The list of things you’re supposed to avoid when you’re pregnant (like I am) is comically long. Hot baths. Alcohol. Soft cheeses. Tuna and lunch meat. Sprouts.
So it felt a little odd to be offering up my arm for a vaccine a few weeks ago, at the start of my third trimester. Really? No ibuprofen or Pepto, but yes vaccines?
The shot was to protect against whooping cough, among other things, and doctors at the American College of Obstetricians and Gynecologists or ACOG recommend it for all women, in every pregnancy. And, there are a few other shots that are advised for pregnant women, depending on your circumstances — and a few you’re not supposed to get.
For the first time, the group has released a one-page immunization guide for pregnant women that spells all of this out.
It’s basically like the vaccine schedule for children you might see in the pediatrician’s office, but much simpler. The goal is for it to be easily posted in doctors’ offices, “so that it becomes more automatic and part of everyday prenatal care,” says Dr. Laura Riley, one of the guide’s authors and chair of the ACOG immunization work group.
What’s recommended: An infant lifesaver
The two vaccines most pregnant women should get are the flu shot and the tetanus, diphtheria, and acellular pertussis vaccine or Tdap.
The flu shot is, of course, given seasonally. It’s recommended because women’s immune systems are affected by pregnancy, and they’re more likely to get seriously sick from influenza.
Tdap is a bit different — it protects newborns against pertussis or whooping cough. It’s a very contagious disease especially for infants and it can make them seriously ill. According to the Centers for Disease Control and Prevention, half of babies who get pertussis end up in the hospital, and some die.
The recommendation to get the Tdap shot in pregnancy came out in 2013. But Riley says, a lot of parents aren’t aware of it. She says patients tell her: “‘I’ve never heard of whooping cough! What’s the big deal? Why do we even have to worry about this?'”
And, she says, since adults don’t generally get seriously sick from pertussis, sometimes they can be unaware that they have it, and can pass it on unknowingly to babies.
Newborns aren’t given their own vaccine against pertussis until they’re a few months old. Researchers used to think that babies would be safe for the first few months if their mother had the Tdap shot at least once during her reproductive life, but they learned that didn’t offer enough protection, Riley says.
“There were kids that died whose mothers had been vaccinated at least some point prior to pregnancy,” she says.
Another idea was to vaccinate everyone in the family, Riley says, but that approach was impractical. Even if you do vaccinate everybody in the family, she says, “it’s Aunt Janey who then shows up and she happens to be the person carrying the pertussis and the baby gets sick.”
There’s data to show giving Tdap during each pregnancy works to protect newborns, who get pertussis antibodies in utero from the mother. And there’s the example of the U.K. After a national outbreak of whooping cough in 2012, the government made a big push to vaccinate pregnant women, and infant deaths from whooping cough plummeted.
In the U.S., the CDC estimates only about half of pregnant women currently get the vaccine.
Riley says sometimes providers forget to offer it, patients refuse the shot, or they say they’ll wait until their next visit. “The next visit comes, no one remembers to ask them again, well that baby’s not going to be protected,” she says.
Vaccines to avoid or get case-by-case
The new vaccine guide also makes clear which shots should be avoided: varicella (chickenpox) and measles, mumps and rubella or MMR. These are live vaccines, which means there’s a weakened form of the virus in the shot.
“We don’t want to take even a chance that those vaccines could create disease in the mother and potentially infect the baby,” Riley says.

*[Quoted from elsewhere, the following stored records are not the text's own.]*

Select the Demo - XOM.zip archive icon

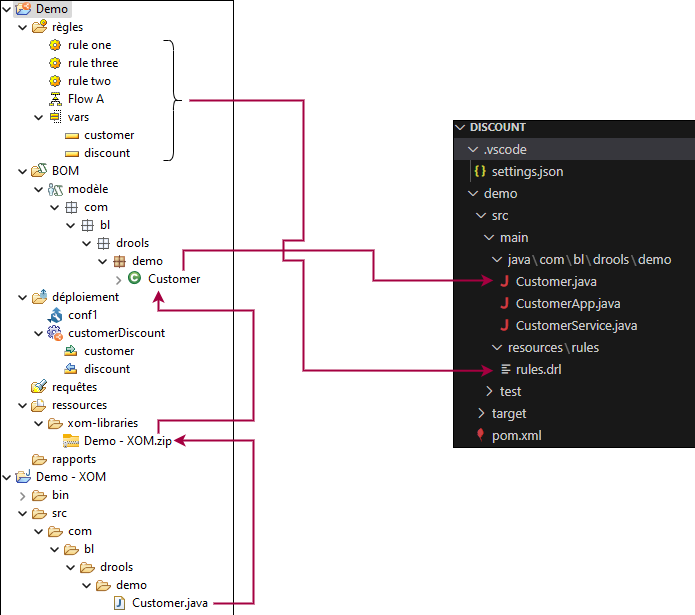click(x=71, y=441)
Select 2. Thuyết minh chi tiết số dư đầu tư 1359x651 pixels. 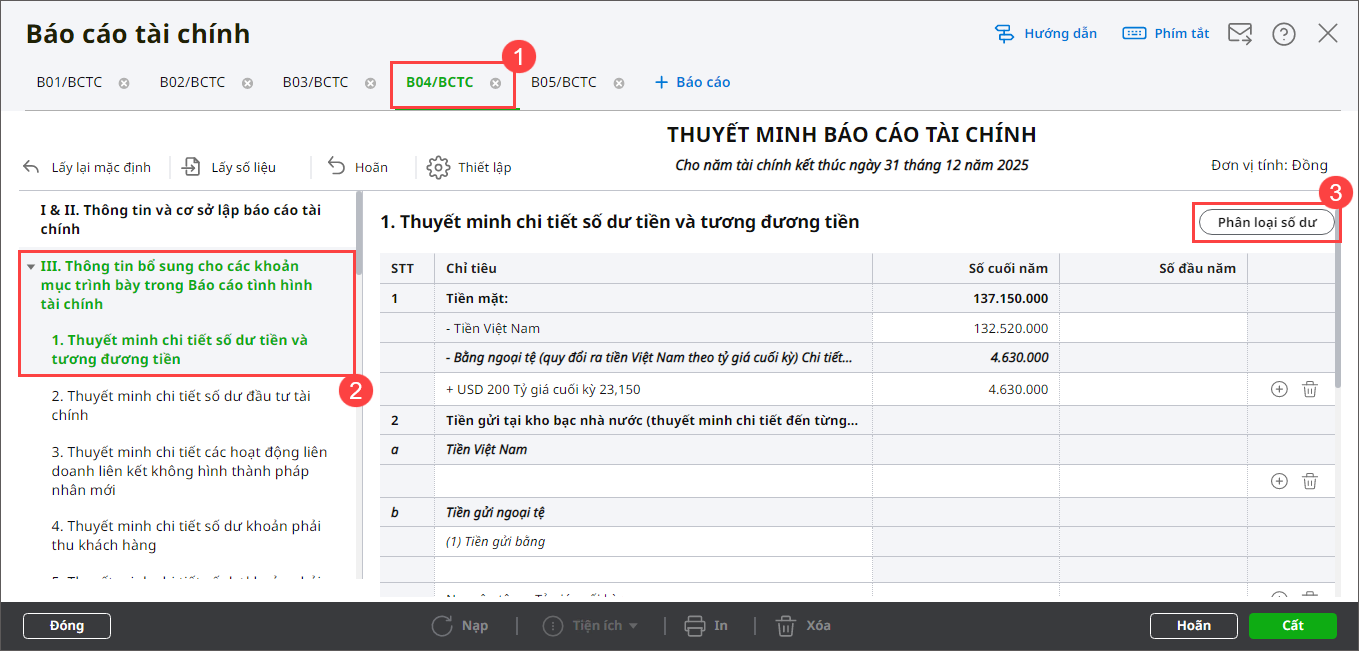coord(181,405)
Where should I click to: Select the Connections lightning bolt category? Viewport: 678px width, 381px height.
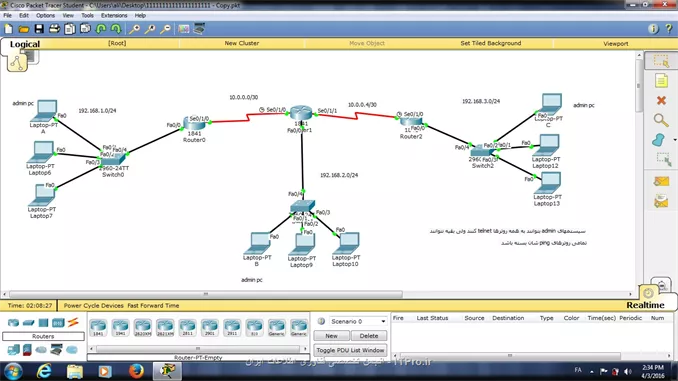point(73,323)
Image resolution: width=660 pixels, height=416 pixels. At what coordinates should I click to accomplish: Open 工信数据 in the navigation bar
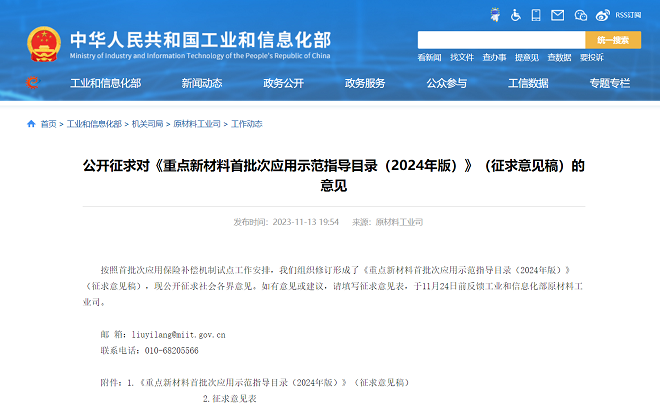click(528, 83)
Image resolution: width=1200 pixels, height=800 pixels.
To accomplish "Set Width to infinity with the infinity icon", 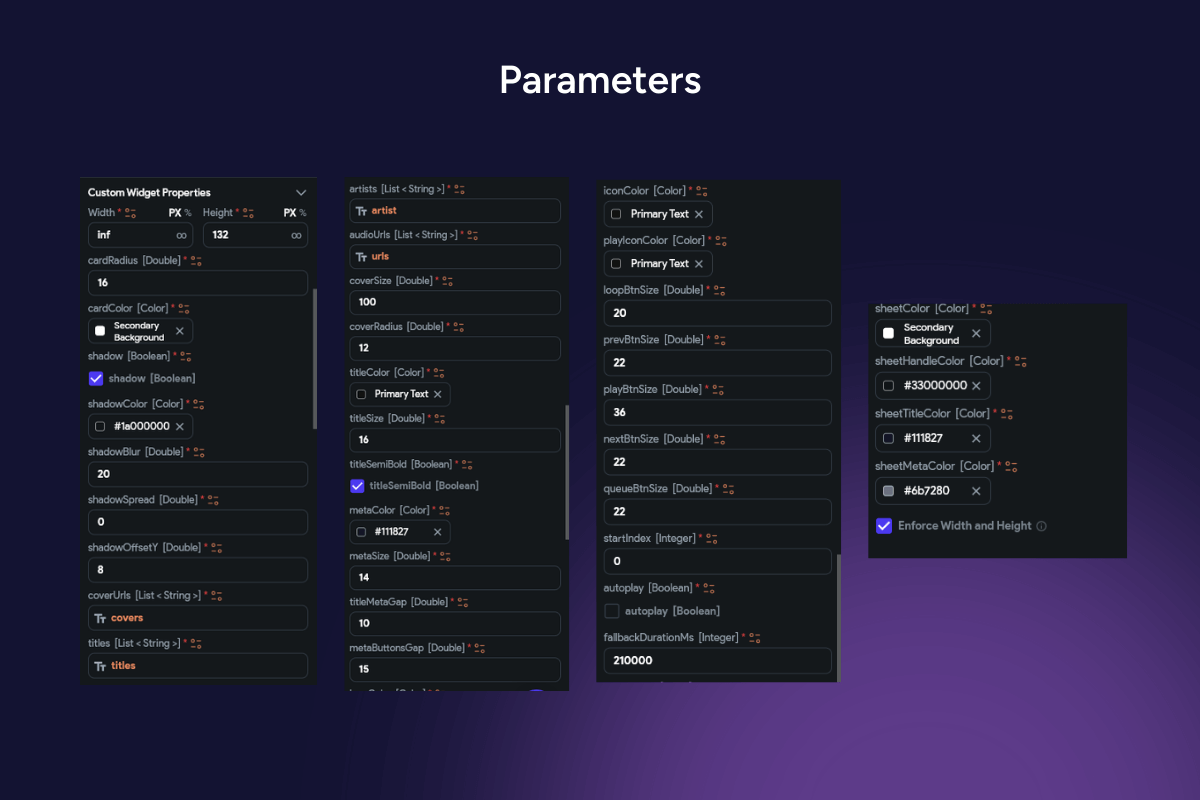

However, if a pregnant woman does not have immunity to rubella, for example, her doctor can give her the MMR shot right after she delivers the baby, before she leaves the hospital.
Riley says, ACOG also wanted to make it easy for prenatal providers to remember which shots are OK to give during pregnancy in certain cases. For instance the pneumococcal pneumonia vaccine is suggested if the mother is diabetic or has sickle cell disease, Hepatitis A if there’s an outbreak, and Hepatitis B for women who have some behavioral risk factors.
“We wanted to highlight those as, ‘If you have a patient who is at high risk for these diseases, you can and should give them those vaccines when they’re pregnant,’ ” she says.
There really aren’t that many vaccines pregnant women need to worry about — it’s a short list. Riley hopes that the simplicity of the new guide will result in more women getting vaccinated.
I told Dr. Riley that I had gotten my Tdap shot right on time, at 30 weeks pregnant, and that it really hurt my arm for a few days. “Yeah,” she laughed. “It’s not comfortable.” But to protect the baby, she says, it’s definitely worth it.